I am committed to protecting women’s rights and freedoms. That is why I am pleased that the Government recognises the importance of the protection of single-sex spaces, as provided for in the Equality Act.
The Equality Act 2010 not only protects transgender people from discrimination, but also makes it clear that providers have the right to restrict use of spaces on the basis of sex, and exclude transgender people, with or without a Gender Recognition Certificate, if this is justified. This position is unchanged since 2010 and I continue to believe it strikes the right balance.
I completely agree that everyone should feel safe when accessing services such as public toilets. The Equality Act allows service providers to offer services to one sex only, for example men’s or women’s toilets or changing rooms. Transgender people can be excluded from single-sex facilities if service providers have a legitimate reason for doing so and if exclusion is the least discriminatory way to proceed.
I know that many people also have concerns about the impact of this legislation on children. I have raised this with colleagues in the Government Equalities Office who have assured me of their commitment to ensuring under 18s are protected from making decisions that are irreversible in the future. I believe strongly that adults should have the freedom to live their life but I do think it is very important we protect young people, who are still developing their decision making processes and capabilities, from taking action which they potentially cannot reverse.
The passport is a unique and important document. An individual’s sex is gathered at the point of application to assist in the determination of identity. The showing of a sex marking on the passport accords with standards set by the International Civil Aviation Organisation. Currently, UK law only recognises male and female sexes, and to introduce a third category denoted by an ‘X’ in the passport would require a change in primary legislation. Before such legislation could be introduced, the Government would need to consider the impact that such a change would have on the personal safety and well-being of the individual, as well as wider issues including public protection, and combating identity theft and fraud. I will continue to monitor this issue closely.

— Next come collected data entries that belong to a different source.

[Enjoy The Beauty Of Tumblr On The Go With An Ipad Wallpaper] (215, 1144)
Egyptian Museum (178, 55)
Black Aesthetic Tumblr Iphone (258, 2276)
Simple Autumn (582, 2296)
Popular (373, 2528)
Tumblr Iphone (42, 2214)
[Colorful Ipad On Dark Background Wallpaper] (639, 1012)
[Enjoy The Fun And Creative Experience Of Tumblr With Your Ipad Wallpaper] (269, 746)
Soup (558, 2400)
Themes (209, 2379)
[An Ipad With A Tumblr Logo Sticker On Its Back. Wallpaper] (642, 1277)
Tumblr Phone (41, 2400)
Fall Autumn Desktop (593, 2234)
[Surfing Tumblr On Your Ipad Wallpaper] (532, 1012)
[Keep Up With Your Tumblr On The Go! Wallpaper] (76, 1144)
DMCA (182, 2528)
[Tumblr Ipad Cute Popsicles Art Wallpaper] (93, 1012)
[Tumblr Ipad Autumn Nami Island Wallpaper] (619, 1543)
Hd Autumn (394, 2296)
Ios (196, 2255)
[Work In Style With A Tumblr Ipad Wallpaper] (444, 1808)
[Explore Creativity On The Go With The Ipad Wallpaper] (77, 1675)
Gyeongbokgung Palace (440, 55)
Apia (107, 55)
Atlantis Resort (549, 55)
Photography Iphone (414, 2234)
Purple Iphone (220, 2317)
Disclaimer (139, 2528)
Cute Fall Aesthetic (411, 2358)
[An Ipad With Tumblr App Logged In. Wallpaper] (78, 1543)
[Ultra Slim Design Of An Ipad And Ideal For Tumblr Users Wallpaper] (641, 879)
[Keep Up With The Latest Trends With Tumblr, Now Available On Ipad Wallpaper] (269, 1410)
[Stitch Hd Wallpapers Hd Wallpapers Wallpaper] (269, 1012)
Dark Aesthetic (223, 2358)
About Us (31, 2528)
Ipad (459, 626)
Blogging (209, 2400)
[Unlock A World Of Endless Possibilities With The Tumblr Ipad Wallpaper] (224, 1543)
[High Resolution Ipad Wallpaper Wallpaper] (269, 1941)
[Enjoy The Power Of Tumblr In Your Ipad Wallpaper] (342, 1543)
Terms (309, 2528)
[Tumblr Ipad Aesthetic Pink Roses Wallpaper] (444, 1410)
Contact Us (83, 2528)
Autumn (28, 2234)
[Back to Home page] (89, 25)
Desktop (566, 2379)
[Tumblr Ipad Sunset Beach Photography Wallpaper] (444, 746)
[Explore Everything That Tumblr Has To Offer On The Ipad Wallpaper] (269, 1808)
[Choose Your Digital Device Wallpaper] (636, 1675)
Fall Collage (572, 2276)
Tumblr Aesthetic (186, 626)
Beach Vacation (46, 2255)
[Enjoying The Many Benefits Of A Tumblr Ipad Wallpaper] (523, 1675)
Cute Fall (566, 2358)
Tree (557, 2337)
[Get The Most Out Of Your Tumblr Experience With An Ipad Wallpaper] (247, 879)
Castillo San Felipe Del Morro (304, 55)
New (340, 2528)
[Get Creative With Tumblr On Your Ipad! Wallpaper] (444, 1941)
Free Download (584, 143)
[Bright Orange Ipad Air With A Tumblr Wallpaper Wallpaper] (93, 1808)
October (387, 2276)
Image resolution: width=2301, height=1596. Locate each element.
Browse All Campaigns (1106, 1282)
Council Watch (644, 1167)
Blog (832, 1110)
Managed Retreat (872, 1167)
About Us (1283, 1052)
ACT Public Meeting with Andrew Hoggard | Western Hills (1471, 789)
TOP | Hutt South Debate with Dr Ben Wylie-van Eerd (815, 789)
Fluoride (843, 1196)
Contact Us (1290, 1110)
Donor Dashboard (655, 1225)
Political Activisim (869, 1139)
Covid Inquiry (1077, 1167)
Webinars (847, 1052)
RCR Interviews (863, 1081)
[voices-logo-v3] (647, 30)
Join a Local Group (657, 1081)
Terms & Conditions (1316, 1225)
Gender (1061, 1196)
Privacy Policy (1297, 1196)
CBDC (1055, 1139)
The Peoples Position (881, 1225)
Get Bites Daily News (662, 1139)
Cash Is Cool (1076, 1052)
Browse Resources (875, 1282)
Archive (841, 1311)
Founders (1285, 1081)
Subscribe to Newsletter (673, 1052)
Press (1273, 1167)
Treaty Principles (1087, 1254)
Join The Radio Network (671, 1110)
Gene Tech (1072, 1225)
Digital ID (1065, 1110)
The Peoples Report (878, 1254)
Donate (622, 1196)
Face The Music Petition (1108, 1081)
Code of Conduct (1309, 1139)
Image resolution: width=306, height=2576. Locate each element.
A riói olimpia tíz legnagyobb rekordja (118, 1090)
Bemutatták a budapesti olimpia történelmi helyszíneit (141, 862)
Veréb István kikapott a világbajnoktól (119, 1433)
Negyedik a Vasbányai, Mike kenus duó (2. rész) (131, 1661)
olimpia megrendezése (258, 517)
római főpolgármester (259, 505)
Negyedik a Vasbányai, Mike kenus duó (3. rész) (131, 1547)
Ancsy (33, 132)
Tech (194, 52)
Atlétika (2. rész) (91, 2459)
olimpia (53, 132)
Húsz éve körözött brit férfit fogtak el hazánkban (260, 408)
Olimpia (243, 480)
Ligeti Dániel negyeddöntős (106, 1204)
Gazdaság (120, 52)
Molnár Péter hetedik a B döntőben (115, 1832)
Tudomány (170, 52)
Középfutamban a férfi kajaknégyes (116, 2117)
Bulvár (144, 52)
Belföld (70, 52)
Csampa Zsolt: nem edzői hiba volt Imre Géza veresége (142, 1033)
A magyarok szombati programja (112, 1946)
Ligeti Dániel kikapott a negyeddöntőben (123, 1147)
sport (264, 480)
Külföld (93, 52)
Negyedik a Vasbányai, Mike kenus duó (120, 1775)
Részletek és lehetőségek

The number of gender identity clinics has increased over the last year, with gender identity clinics now established in London, Manchester, Merseyside and the East of England.
This year access will be improved further with a new clinic that will be established in Sussex. By 2024, it is expected that the clinics will reduce the current waiting list by a third. In addition, the General Medical Council has published guidance for GP services to ensure that transgender people have timely access to gender transition medication.